The Viper (Highland Guard #4)(3)



She tried to push aside the fear, but it was nipping at her like a pack of hungry wolves.

Somehow she made it to the top. She stood in the crowded stairwell as the constable fumbled with the new lock on the door to the tower battlements. A guard would be posted as well. They weren’t taking any chances of her escape.

Finally, the door swung open. The sudden gust of wind knocked her back.

Dear God! It was so much colder than she’d feared. Instinctively, she jerked back, not wanting to go any farther, but the guards behind her started to walk, compelling her forward onto the roof.

The wind whipped around her, nearly tearing the mantle off her shoulders. She gathered it around her, gripping it tightly, and followed the guardsmen onto the battlements.

When they stopped, she knew the time had come. She could avoid it no longer.

Slowly, she lifted her gaze to view Edward’s punishment for the first time.

A startled cry emerged from her throat. She’d known what to expect, but her knees buckled all the same. There, built into the parapets, was her stone and iron cage in the shape of a cross.

But Christianity was the farthest thing from her mind as she gazed upon the monstrosity. The walls were of latticed wood, crossed by bars of iron and secured to the parapet wall with stone and iron. It was so small—so confining—no more than six feet wide by four feet deep. Good God, she’d barely be able to move around. There wasn’t even a bed, only a pallet to lie upon. The single small brazier would provide little comfort against the bitter cold. A crude bench was built into one corner, and in another stood a strange wooden box …

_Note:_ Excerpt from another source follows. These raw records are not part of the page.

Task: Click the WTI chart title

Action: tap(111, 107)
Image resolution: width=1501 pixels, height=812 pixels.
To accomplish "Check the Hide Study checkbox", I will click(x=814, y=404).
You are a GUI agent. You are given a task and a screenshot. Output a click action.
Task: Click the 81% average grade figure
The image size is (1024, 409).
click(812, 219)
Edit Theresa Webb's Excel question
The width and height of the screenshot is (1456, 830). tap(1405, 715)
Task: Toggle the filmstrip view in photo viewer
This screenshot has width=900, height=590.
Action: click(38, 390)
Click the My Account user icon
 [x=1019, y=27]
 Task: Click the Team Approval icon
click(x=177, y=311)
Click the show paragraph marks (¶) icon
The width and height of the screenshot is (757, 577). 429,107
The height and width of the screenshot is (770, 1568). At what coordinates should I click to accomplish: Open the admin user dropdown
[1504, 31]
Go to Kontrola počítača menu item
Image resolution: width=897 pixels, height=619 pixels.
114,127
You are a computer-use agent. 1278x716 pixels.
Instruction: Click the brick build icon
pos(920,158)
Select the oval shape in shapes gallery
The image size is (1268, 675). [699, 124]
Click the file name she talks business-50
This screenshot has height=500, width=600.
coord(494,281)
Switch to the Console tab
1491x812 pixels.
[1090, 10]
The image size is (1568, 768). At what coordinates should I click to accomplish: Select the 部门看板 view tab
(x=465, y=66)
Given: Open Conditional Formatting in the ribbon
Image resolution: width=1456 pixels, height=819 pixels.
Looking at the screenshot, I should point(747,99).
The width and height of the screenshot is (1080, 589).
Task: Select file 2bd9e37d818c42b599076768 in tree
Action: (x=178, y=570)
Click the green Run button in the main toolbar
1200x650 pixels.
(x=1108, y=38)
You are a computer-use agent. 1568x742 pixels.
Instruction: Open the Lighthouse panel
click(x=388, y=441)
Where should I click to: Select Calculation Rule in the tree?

Her stomach dropped, realizing what it was. She would not even be permitted to leave the cage to use the garderobe. The box was a privy.

She staggered, overwhelmed by horror. By the fear that not even her formidable will could keep in abeyance.

Instinctively, she stepped back, but her jailor was there to prevent her. “Second thoughts, Countess? I’d say it’s too late for that. You should have known better than to defy the greatest king in all of Christendom.”

Bella was ashamed to admit that as she stood there looking at the horrible cage, knowing that she had to go in and not knowing when she might come out, she wondered if the brute was right. At that moment her beliefs, her conviction in what she’d done, wavered under the force of fear.

But only for a moment.

It was only a cage, she told herself. She’d weathered worse. Her husband’s accusations and suspicions. Being hunted across Scotland like a dog. Betrayal by a man she never should have trusted. And the worst of all, the separation from her daughter.

Her daughter would give her strength. She had to survive this to see Joan again.

She looked the foul fiend straight in the eye. “He’s not my king.” And then, head high, Bella MacDuff, Countess of Buchan, walked through the iron gate of the cage.

One

Balvenie Castle, Moray, Six Months Earlier

Bella was distracted, her mind whirling with all that she had to do before she left. The brooch! She couldn’t forget the MacDuff brooch for the ceremony.

She didn’t notice the guard missing outside her door until it was too late. A man took her by surprise, grabbing her from behind as she entered her chamber.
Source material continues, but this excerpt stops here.